Chromatography Forum

Respected Forum,

I am a newcomer to chromatography, i just would like to know how to avoid tailing using column prtreatment? Is this technique better than using organic modifiers? for routine purposes which of the above technique would be suitable??

Aniket
Nicholas Piramal Research Center,
Mumbai, India

Dear Aniket,

What kind of technique du you have in mind – Reversed Phase, Ion Exchange, Size Exclusion?
Do you experience tailing, or is it just a theoretical question?
If you do have a problem with tailing, please describe your method of analysis and ideally send a chromatogram.
Generally speaking, column pretreatment is seldom viable and should not be considered as a standard procedure.

Best Regards

I strongly recommend to stay away from column pretreatments. Most, if not all, manufacturers go through sufficient pain to produce a reproducible packing. The idea is that you can purchase the same column wiht the same characteristic again. If you do some magical pretreatment of the column yourself, you will have lost any guarantee that you will see a column with the same properties again.

The packings of major manufacturers with a lot of experience are very reproducible. For some packings, the reproducibility that has been achieved is better than the mesuring ability of the average chromatographer. If you do your own pretreatment, you loose all this immediately.

Column Pretreatment is a euphamistic way of saying:
"I developed a method on a column that had its selectivity altered by some ion pairing agent and it's easier to make method users alter their columns than it is for me to redevelop the method."

Dear Forum,

Thank you all for sharing your wisdom. This was just a theoritical question from my side, i dont have any representive chromatogram to show.
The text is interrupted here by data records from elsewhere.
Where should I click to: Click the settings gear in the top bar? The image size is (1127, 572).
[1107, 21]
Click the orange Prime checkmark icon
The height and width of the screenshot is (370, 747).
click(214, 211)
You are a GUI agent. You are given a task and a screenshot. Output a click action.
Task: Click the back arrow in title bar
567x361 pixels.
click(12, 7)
I am frequently using Trietyl amine in my mobile phase, i heard that it binds irrevrsibly to the free sillinols. Does that account to alteration of the column from the original properties? How do i remove TEA in my column?
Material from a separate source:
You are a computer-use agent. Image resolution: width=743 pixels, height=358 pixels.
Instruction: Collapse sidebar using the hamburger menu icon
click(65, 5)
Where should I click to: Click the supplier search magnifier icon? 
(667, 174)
One more question are they any new kind of stationary phases where i do not need to use organic modifiers such as Triethylamine??

Sorry if i am annoying you with some basic questions.

Thanking You,
Aniket

A big Helow to all from India!!

Does that account to alteration of the column from the original properties?

almost certainly, Yes

How do i remove TEA in my column?

you can't, in a reasonable amount of time - consider the column to be "unique"

any new kind of stationary phases where i do not need to use organic modifiers such as Triethylamine??

Look to columns that demonstrate good peak symmetry with basic narcotics or amitriptyline for starters. If you still see too much tailing, there are ionpairing agents other than TEA that may prove helpful without altering your column's selectivity nearly as much. There are others who frequent this board who will almost certainly offer some more specific suggestions.

Following up on DR's lead:
Without question, more modern columns will improve peak shape to the level that you do not need TEA. I have spend the last dozen years or so involved in developing columns that do not need TEA. Starting with Symmetry, and ending up with XBridge. You will be an immediate convert to the idea that modern columns are better, if you use a column with an embedded polar group: SymmetryShield RP18 or XBridge Shield RP18.

Thank you all Respected Chroamtographers for answeing my queries,

So what i follow from your replies is that It is wise to use best column, rather than trying to better a good column.

Currentlly i am using Hypersil BDS c18, Xterra C18 columns, so i just wanted to ask about the difference in say Xterra c18 and Xbridge c18, can you please elaborate on these issues?

Should i switch to these modern columns, or the old colimns which are working ok with TEA?

Please advice me on this
Aniket

XBridge gives sharper peaks than XTerra. In addition, I would recommend the XBridge Shield RP18 as the best overall option (practically no tailing for basic compounds).